WebmasterWorld Senior Member lucy24 is a WebmasterWorld Top Contributor of All Time 5+ Year Member Top Contributors Of The Month

joined:Apr 9, 2011
posts:15305
votes: 703


Your company is blocking Merck?
Have you ever had a visit from Merck? Or Halliburton or DuPont or Eli Lilly or any of the other companies that started out controlling a whole /8 before discovering they hardly need any of it--and certainly not externally--so it's more profitable to sell to AWS?

No, I don't block /8 slabs wholesale either. But there's a reason they're all getting sold off.
6:20 pm on Dec 5, 2018 (gmt 0)

Junior Member

Top Contributors Of The Month

joined:May 1, 2018
posts: 82
votes: 10


I also block many of those networks. Places like semrush and lots others. Everybody says they can benefit you, but i fail to see how. Im not going to let someone send thousands of requests to me every single day to ... benefit me? Seems the only one benefitting is them and the competator that now has insights to my data.

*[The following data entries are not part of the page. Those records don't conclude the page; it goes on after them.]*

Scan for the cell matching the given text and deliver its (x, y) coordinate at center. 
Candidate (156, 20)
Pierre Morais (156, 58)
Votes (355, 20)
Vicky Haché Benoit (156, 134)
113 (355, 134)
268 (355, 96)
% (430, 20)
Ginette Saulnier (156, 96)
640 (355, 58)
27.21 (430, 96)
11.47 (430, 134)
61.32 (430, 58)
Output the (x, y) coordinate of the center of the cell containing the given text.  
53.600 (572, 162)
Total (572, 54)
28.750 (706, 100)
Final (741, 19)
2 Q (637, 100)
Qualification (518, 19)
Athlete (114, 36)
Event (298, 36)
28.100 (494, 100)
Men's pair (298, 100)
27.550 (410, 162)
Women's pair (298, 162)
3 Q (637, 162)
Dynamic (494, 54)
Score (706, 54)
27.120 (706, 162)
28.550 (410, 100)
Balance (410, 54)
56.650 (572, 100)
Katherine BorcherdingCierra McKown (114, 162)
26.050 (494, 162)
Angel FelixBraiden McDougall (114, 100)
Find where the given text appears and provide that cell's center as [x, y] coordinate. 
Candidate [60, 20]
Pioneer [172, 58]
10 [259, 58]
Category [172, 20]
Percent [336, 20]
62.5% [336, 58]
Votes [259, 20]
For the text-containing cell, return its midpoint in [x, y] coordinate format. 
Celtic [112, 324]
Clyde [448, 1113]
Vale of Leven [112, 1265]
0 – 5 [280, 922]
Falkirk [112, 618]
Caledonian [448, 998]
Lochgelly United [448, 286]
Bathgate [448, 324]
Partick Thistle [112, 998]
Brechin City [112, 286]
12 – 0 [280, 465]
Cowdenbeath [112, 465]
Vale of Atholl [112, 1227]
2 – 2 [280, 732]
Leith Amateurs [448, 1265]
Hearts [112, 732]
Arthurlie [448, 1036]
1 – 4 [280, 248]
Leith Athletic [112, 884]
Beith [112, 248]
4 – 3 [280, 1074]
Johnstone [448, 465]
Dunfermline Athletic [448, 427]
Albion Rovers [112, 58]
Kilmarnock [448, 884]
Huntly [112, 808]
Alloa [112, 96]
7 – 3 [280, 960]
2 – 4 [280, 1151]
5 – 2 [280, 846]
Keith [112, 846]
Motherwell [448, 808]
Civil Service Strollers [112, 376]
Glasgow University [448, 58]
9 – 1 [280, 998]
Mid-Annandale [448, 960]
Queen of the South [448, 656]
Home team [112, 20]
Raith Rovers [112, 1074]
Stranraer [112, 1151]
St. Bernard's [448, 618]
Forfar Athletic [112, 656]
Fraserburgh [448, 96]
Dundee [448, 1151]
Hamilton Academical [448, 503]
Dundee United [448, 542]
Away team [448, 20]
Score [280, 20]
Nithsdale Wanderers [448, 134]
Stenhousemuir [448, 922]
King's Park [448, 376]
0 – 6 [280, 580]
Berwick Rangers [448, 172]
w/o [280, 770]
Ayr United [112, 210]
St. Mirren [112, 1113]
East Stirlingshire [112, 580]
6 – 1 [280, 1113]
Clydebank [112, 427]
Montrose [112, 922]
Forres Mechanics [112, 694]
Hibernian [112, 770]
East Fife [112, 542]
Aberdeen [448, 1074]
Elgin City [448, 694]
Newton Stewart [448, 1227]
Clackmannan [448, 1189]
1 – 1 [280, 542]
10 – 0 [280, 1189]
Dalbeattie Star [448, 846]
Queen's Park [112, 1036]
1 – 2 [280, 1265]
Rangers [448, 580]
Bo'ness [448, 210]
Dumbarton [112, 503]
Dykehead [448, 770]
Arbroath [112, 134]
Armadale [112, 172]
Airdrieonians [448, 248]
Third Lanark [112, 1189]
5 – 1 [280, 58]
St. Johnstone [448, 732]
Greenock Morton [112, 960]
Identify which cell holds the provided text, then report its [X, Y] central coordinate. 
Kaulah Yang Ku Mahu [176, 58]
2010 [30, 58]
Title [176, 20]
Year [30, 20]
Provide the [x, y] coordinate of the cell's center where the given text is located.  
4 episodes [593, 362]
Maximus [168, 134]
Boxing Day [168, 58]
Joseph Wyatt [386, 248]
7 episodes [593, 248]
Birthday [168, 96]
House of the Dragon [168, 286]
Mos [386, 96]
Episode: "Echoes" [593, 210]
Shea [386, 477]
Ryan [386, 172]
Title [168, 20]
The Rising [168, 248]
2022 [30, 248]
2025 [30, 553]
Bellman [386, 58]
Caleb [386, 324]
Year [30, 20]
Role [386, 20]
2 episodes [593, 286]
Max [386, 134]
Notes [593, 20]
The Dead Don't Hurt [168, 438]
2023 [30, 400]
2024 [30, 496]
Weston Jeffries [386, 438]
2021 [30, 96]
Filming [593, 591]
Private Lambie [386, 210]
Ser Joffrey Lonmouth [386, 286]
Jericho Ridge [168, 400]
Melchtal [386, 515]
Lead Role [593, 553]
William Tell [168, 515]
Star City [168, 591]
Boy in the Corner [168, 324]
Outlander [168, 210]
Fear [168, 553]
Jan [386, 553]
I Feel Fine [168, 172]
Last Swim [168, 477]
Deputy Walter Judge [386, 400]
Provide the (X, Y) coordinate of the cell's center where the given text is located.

No thanks.
7:44 pm on Dec 5, 2018 (gmt 0)

Senior Member from CA 

WebmasterWorld Senior Member 10+ Year Member Top Contributors Of The Month

joined:Nov 25, 2003
posts:1193
votes: 331


As implied above the very first step is to decide which bots (by category or specific) are considered beneficial, neutral, or harmful given your business model and requirements.

Second step is to decide on which to allow/deny in theory. I say 'in theory' because the third step depends just how deep one wants to go down this particular rabbit hole.

In broad strokes the bot war is sort of like each step only getting one half the way there - one is always closer but never all the way. The first 50% is generally easy and simple, however each subsequent 50% of the remainder is exponential harder.

Because I find it fun and because I can I have quite extensive real time bot defences beyond the interest and/or capabilities of most webdevs - and I know, because of content identifiers, that my stuff is still successfully scraped albeit far less than otherwise.

Which is where, as previously mentioned, one can utilise various regulatory weapons such as lawyers letters, DMCA notices, small claims court, etc. depending on circumstances. Do be aware that these options can be time consuming and expensive.

It seriously helps ones case when going the legal route if one has registered ones site/content rather than relying solely on simple publication copyright as
registered copyright typically allows going for damages not just a take down.

A complex subject. As, it seems, is just about everything about doing business online.
2:25 pm on Dec 6, 2018 (gmt 0)

Junior Member

Top Contributors Of The Month

joined:Sept 8, 2016
posts:59
votes: 0


> Really? Your company is blocking Merck?

Merck has hit us, and they've bought from us. Same with Eli Lilly. A lot of those companies have merged over the past 10, 15 years. Thing is, even if they still have huge CIDR assignments, their hits never seem to come from those cidr's. Same with email. (well, maybe back say during 2000 - 2005 their hits and emails came from there, well before I started doing IP-based web blocking. Not any more).